From dry leaf to steeping liquid to final product, this tea’s scents remained rather consistent for me, excepting a variance in intensities. That, and the wet leaf took on an unsurprising vegetal quality. What I smell is, also unsurprisingly, mandarin orange. It mingles somewhere between actual mandarin oranges and those mandarin orange gummy slices, but as I enjoy both of them it’s not an issue for me. The warmly fresh and sweet citrus scent combines with the scent of some kind of baked good. This tea uses pouchong, which I am beginning to identify as one of my favorite types of oolong, and I’m pretty sure that’s where the bake-y portion of today’s tasting is originating.
How many people have had fruit tart? Raise your hand.
Sorry, that was very Blue’s Clues of me [though, if you actually raised your hand, then please wave it around like you just don’t care]. The reason I ask is because the taste of this tea made me think very much of the base pastry that has been used in fruit tarts that I have had. If you haven’t fruit tart, then imagine, perhaps, a sugar cookie with about half the sugar. If you haven’t had either of these, may I suggest that you expand your dessert repertoire immediately.
Mandarin oranges have always had a bit of softness around them in the taste as opposed to navel oranges, which aren’t biting in flavor but read as sharper to me in flavor and acidity. The orange taste in this definitely treads solidly in mandarin orange territory, and the rounded flavor of that meshes very nicely with the warm, buttery, doughy qualities of the pouchong.
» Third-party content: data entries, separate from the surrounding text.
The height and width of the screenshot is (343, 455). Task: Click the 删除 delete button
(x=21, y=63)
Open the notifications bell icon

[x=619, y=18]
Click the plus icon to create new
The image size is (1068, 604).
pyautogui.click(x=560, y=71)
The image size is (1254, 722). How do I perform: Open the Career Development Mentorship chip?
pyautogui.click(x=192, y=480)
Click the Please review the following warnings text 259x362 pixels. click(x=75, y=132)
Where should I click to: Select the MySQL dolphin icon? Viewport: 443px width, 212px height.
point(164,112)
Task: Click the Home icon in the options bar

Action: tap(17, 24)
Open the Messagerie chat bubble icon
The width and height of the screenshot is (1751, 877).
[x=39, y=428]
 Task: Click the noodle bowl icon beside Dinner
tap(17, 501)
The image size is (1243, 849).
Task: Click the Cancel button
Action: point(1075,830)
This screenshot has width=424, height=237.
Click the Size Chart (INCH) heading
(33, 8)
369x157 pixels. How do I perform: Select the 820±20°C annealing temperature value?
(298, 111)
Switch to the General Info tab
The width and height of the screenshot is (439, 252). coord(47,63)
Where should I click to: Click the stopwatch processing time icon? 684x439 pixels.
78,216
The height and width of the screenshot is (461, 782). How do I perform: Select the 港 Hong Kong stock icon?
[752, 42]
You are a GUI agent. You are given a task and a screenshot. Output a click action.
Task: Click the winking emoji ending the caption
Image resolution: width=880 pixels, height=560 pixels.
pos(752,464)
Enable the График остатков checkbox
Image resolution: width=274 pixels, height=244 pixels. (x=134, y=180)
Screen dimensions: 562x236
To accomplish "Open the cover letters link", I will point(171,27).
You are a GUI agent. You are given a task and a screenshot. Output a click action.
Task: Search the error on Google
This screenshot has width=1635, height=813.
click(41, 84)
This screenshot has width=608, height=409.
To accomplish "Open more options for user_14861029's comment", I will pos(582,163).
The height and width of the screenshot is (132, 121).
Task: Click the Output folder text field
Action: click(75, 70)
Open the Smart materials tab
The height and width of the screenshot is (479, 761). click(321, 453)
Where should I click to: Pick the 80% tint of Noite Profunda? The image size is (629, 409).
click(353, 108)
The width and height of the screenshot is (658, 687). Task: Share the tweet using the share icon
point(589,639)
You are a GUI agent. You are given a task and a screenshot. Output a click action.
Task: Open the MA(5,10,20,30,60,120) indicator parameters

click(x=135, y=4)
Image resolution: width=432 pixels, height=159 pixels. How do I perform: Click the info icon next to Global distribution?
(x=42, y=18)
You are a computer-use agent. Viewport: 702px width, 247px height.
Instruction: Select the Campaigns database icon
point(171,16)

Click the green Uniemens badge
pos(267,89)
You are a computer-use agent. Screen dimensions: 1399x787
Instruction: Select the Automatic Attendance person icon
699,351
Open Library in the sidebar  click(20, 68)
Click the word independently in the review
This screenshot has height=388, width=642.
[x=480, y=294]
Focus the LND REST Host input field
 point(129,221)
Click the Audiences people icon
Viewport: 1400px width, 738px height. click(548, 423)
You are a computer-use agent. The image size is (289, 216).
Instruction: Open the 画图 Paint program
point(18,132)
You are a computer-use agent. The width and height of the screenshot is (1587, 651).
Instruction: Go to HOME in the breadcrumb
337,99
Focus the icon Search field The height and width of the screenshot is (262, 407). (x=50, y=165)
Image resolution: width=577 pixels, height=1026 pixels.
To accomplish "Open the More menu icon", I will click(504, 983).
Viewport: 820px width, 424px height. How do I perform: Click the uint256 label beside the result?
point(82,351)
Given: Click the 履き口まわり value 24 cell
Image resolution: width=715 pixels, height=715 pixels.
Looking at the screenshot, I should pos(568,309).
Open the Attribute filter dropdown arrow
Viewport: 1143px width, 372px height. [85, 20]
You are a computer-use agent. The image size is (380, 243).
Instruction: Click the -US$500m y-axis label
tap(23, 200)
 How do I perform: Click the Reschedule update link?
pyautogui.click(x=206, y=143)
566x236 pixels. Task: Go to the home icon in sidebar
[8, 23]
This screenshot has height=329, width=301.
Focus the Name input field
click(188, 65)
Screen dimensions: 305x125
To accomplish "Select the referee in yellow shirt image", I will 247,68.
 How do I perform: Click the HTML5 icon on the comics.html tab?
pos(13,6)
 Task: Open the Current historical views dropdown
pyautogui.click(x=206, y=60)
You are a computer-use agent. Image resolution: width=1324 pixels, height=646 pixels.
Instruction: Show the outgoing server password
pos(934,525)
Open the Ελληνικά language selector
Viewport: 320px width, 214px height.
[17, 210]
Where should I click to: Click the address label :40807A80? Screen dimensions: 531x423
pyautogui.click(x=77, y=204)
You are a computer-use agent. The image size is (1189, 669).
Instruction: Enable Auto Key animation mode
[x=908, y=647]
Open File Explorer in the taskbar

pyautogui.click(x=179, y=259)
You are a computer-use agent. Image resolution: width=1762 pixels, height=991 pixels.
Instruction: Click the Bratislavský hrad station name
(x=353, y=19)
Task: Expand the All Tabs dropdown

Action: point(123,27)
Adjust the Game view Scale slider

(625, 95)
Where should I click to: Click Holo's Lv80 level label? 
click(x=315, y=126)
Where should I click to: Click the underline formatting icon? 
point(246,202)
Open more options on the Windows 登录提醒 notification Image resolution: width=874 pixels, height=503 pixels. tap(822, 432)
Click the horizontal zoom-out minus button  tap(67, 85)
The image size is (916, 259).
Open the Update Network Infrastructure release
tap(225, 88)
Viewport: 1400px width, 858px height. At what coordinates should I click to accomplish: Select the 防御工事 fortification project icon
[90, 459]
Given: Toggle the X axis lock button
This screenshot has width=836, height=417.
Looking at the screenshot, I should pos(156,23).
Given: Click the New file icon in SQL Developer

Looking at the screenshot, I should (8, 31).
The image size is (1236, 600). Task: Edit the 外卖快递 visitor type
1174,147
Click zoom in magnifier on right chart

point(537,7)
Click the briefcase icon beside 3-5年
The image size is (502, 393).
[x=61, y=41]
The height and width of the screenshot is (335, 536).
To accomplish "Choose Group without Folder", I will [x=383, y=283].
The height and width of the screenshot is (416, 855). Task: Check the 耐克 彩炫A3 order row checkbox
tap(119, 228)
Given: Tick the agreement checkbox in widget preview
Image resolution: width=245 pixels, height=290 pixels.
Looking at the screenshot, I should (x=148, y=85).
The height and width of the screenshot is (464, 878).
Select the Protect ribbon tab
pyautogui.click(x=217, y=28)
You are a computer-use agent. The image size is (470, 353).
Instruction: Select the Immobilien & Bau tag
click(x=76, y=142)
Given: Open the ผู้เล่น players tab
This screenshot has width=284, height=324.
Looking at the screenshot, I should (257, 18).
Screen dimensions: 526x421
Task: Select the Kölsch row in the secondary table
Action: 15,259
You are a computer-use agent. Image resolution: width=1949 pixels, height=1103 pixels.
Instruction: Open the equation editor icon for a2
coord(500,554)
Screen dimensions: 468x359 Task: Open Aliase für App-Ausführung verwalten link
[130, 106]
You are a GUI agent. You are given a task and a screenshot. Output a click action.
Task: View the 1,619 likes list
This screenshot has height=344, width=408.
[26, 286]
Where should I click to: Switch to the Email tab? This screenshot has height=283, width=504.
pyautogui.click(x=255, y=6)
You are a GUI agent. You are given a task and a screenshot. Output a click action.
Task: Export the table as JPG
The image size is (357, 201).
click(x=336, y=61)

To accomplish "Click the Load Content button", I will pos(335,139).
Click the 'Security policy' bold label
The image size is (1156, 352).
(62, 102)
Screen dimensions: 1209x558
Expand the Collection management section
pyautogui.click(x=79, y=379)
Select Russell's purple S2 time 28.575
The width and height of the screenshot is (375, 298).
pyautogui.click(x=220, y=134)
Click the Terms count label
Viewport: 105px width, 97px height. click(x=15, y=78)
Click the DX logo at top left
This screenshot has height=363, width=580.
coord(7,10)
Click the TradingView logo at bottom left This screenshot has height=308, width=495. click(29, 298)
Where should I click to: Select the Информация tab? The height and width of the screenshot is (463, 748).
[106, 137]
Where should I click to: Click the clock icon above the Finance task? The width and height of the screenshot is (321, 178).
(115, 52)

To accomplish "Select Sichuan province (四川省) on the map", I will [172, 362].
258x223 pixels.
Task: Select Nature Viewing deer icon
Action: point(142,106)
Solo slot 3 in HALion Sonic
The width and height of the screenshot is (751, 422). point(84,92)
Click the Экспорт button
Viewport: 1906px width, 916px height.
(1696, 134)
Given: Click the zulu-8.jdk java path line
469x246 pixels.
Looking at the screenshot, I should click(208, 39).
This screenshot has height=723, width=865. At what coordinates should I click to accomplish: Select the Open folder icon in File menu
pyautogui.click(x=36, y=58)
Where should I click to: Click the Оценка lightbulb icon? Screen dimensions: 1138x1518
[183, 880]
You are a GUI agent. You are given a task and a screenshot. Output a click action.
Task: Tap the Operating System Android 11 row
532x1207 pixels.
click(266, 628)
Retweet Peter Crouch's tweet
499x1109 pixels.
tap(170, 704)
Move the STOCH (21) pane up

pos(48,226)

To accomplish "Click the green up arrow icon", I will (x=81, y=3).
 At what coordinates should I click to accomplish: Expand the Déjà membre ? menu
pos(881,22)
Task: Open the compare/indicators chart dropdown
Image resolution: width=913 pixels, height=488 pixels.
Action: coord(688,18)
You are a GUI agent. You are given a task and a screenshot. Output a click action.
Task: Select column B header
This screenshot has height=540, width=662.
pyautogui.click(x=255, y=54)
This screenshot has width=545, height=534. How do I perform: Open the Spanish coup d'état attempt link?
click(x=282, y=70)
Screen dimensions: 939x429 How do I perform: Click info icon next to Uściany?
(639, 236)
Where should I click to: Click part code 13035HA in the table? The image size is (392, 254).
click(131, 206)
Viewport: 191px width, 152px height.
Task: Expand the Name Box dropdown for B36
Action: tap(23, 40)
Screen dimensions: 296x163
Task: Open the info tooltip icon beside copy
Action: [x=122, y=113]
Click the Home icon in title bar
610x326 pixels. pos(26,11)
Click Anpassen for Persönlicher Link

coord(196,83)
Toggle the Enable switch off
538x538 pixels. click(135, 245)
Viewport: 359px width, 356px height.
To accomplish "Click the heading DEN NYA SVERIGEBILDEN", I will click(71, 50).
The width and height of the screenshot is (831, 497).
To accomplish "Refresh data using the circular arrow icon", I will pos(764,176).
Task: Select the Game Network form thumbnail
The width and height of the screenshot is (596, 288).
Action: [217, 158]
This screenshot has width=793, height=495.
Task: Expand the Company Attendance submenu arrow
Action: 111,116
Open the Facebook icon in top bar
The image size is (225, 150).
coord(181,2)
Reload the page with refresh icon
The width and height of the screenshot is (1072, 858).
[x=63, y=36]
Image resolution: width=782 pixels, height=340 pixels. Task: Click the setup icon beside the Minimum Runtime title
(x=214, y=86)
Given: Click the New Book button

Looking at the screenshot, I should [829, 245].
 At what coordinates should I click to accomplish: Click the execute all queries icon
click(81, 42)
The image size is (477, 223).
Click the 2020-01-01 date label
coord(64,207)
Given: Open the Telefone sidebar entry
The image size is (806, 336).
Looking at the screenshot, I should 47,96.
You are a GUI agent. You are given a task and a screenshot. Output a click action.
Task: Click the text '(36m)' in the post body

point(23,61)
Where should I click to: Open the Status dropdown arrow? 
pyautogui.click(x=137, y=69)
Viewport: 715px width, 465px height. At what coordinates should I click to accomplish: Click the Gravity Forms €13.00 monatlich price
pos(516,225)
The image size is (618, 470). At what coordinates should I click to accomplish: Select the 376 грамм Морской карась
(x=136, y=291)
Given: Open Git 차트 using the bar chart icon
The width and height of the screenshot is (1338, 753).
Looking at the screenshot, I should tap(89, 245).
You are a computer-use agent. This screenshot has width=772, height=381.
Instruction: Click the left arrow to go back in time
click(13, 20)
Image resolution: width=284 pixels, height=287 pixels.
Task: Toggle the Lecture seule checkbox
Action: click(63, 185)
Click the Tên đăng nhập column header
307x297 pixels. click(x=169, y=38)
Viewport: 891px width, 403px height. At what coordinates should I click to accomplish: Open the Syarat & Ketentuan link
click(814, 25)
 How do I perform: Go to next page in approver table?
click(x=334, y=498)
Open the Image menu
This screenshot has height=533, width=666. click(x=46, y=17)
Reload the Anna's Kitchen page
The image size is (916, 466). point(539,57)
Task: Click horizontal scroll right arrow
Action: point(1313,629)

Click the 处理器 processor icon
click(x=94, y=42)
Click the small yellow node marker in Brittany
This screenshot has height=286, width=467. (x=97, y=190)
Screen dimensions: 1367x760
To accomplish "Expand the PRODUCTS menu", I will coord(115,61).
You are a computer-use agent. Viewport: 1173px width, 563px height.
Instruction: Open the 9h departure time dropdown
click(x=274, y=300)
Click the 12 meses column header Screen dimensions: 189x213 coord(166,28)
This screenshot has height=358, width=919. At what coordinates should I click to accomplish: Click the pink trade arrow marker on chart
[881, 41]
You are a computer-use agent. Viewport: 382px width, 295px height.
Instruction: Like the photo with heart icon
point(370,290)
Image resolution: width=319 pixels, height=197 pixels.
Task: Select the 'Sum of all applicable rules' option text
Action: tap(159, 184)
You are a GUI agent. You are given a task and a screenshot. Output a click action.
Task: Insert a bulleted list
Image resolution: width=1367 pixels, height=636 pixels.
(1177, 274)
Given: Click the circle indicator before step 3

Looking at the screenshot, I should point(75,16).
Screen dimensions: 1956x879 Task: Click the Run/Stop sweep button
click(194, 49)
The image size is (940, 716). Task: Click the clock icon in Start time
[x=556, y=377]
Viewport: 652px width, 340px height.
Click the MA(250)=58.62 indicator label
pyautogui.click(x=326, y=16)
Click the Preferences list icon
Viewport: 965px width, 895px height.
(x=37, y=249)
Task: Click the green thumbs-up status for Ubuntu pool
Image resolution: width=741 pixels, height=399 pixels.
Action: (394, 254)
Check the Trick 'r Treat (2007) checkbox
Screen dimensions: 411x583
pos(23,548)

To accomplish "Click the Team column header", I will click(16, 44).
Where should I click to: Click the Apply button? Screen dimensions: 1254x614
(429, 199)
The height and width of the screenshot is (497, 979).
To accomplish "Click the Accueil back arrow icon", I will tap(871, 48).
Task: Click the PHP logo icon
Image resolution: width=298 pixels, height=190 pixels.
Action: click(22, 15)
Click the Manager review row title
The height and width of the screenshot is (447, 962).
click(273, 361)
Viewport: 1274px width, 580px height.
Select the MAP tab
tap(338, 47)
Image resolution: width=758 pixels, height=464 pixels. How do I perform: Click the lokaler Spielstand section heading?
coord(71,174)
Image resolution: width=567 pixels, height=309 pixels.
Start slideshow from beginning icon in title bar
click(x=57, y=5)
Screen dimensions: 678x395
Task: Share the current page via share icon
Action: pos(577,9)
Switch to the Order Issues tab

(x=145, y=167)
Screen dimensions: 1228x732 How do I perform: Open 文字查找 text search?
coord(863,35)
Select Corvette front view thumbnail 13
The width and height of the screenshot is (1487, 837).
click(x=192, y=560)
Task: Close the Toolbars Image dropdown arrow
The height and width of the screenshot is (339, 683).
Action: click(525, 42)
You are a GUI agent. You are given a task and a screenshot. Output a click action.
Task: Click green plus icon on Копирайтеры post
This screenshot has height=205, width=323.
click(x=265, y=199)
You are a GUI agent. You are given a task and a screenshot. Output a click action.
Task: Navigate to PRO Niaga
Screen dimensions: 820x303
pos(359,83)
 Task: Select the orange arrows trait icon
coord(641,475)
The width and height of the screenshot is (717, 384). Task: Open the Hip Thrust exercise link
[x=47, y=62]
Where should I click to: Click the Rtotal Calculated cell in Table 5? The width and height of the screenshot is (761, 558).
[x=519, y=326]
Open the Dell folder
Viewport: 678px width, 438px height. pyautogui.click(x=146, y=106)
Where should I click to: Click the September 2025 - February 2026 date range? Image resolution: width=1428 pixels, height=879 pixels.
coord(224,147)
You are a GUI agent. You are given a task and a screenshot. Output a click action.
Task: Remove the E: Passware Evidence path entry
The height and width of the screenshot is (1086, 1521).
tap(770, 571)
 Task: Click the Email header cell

I went two steeps deep on this one, and the flavor had noticeably faded on the second steep. When I have more time, I may try lengthening the steep time on the second steep even further to see what that does, but the tasty first steep is reason enough for me to keep this tea around and perhaps even re-order once it’s gone.
I haven’t been impressed with some of their other offerings, but with mandarin silk and caramelized pear on my tea shelf, I don’t really need anything else from Art of Tea to wow me. I’m pretty happy here.
I love kettle corn!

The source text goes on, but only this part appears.